The conditions under which coal ash is formed largely dictate the association of valuables within its matrix. Optimum utilization of coal waste at the commercial level is only feasible upon performing an in-depth comparative study of fly ash (FA), bottom ash (BA), and laboratory ash (LA). In the present study, two coal ash samples were acquired from a power plant in India (1200-1300 degrees C), whereas the one under laboratory conditions was prepared at 815 degrees C. The total concentrations of rare earth elements (hereafter abbreviated as REEs) were LA (873 ppm), FA (509 ppm), and BA (373 ppm) and their respective outlook coefficients were LA (0.78), FA (0.87), and BA (0.88).

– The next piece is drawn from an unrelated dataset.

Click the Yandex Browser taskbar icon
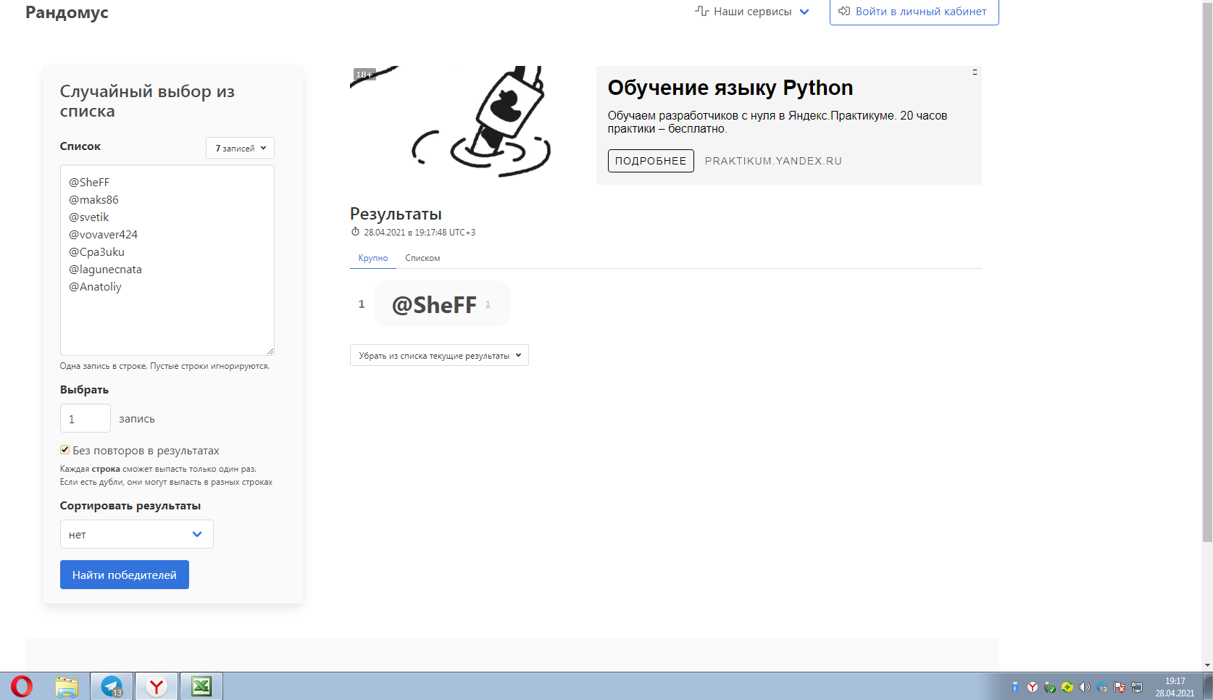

Sequential extraction revealed that the chosen LA possessed 40 % of the total REE in extractable form, whereas both FA and BA possessed only 10 % of the total REE in extractable form. Magnetically isolated Fe-containing matrix with 50 % Fe2O3 was observed in the case of FA. Alkaline pre-treatment to enhance the extractability of REEs was performed using both NaOH and Na2CO3, under varying temperatures from 400-850 degrees C. The optimum condition was deduced to be using NaOH at 400 degrees C. Sodium silicate was eliminated during water leaching, from which Si was precipitated at neutral pH. The leaching parameters were optimized on these alkali roasted coal ash samples, and 0.5 M tartaric acid at 90 degrees C stirred for 60 min demonstrated a 75-80 % increase in leaching of REEs as compared to baseline leaching of 27 % (LA), 5 % (FA), 12 % (BA). Significant morphological change was observed post-alkaline pre-treatment and acid leaching. NaOH roasting resulted in cracks and fractures on the surface of spherical BA and FA samples followed by the development of pores during the leaching process. Solvent extraction was performed with 10 % (v/v) D2EHPA (di-(2-ethylhexyl) phosphoric acid) in kerosene with an additional scrubbing stage (5 % oxalic acid solution) to enhance the purity of REE extraction.